Below we take a quick look at how eBay, Pandora and Twitter have fared and what analysts expect from them.
Short interest in this San Jose, California-based online commerce company grew by more than 15 percent to nearly 21.80 million shares in late June. That was the highest number of shares short since February, and it came to nearly two percent of the float. The days to cover was about two.
eBay has a market capitalization of more than $65 billion. It is expected to post double-digit revenue growth in the current quarter and the next. The long-term earnings per share (EPS) growth forecast is more than 12 percent. The operating margin is better than the industry average, but the return on equity is in the red.

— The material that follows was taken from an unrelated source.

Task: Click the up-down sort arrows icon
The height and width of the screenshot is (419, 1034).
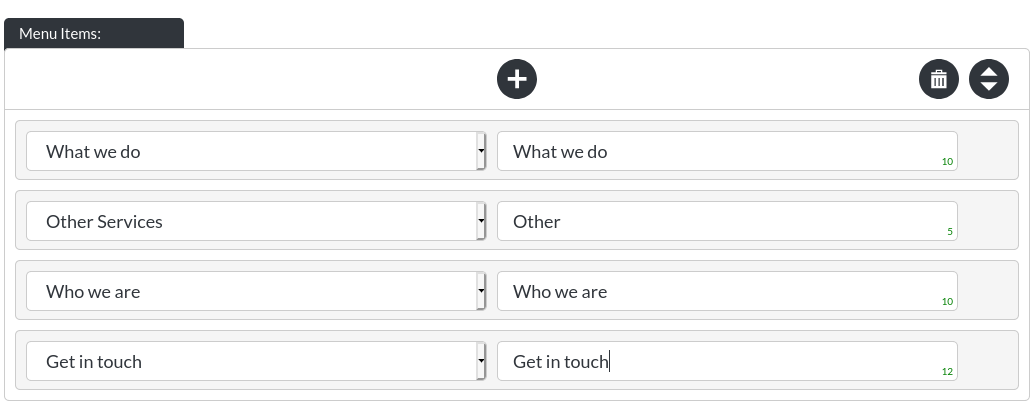Action: coord(988,80)
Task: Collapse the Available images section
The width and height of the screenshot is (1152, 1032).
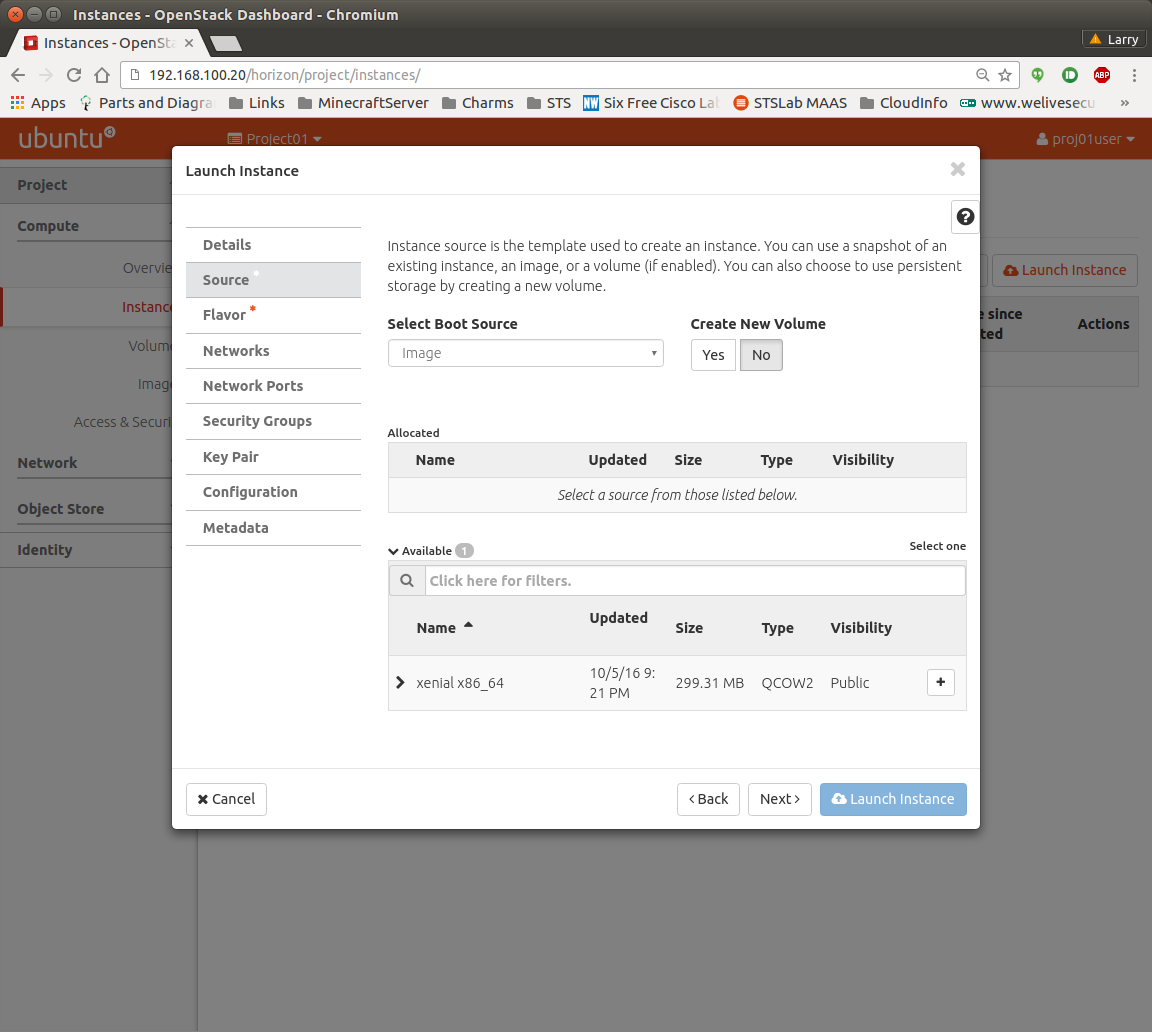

Of the 39 analysts who follow the stock that were surveyed by Thomson/First Call, 25 recommend buying shares, with 12 of them rating the stock at Strong Buy. The mean price target, or where analysts expect the share price to go, is more than 15 percent higher than the current share price.
As of the close on Friday, shares were down more than four percent year to date. The share price declined about two percent during the short interest period. The stock has outperformed competitors Amazon.com and Overstock.com, but underperformed the Nasdaq, over the past six months.
Short interest in this Internet radio service provider rose about 17 percent. The 20.40 million shares short at the end of the month represent more than 10 percent of the float, and it was the highest level of short interest this year. It would take almost three days to cover all short positions.
Amazon became a competitor when it announced its own streaming music service earlier this month. Oakland, California-based Pandora has a market cap of more than $5 billion. Its long-term EPS growth forecast is almost 41 percent, but both its operating margin and return on equity are in the red.
Of the 31 analysts polled, seven rate the stock at Strong Buy and 15 more also recommend buying shares. A move to the analysts’ mean price target would be a gain of more than 23 percent for the shares. But they have traded higher than that consensus target as recently as March.
Short sellers watched Pandora’s share price rise more than nine percent in the final weeks of the month, and it has retreated more than 11 percent since then. Over the past six months, the stock has outperformed not only the Nasdaq and the S&P 500, but Sirius XM as well.
See also: Is Twitter Becoming A Shopping App?
Short interest in this micro-blogging service provider has grown in the past two periods to around 34.50 million. That is less than the 50 million post-IPO peak back in April, and it is more than 10 percent of the float. At the current average daily volume, it would take a little more than a day to cover all short positions.
Analysts still expect Twitter to book more than $1 billion in revenue for 2014 but to be barely profitable. The San Francisco-based company has a market cap of more than $22 billion. Note that the return on equity and the operating margin are both in negative territory.
The consensus recommendation of the analysts surveyed is to hold Twitter shares, and it has been for at least three months. The analysts’ mean price target indicates about 13 percent potential upside, relative to the current share price. That consensus target is well below the post-IPO high, though.
Twitter’s share price popped about 11 percent during the two-week period, only to pull back more than six percent afterward. Over the past six months, the stock has underperformed Facebook, Google and LinkedIn. It also has underperformed the Nasdaq and the S&P 500 in that time.
At the time of this writing, the author had no position in the mentioned equities.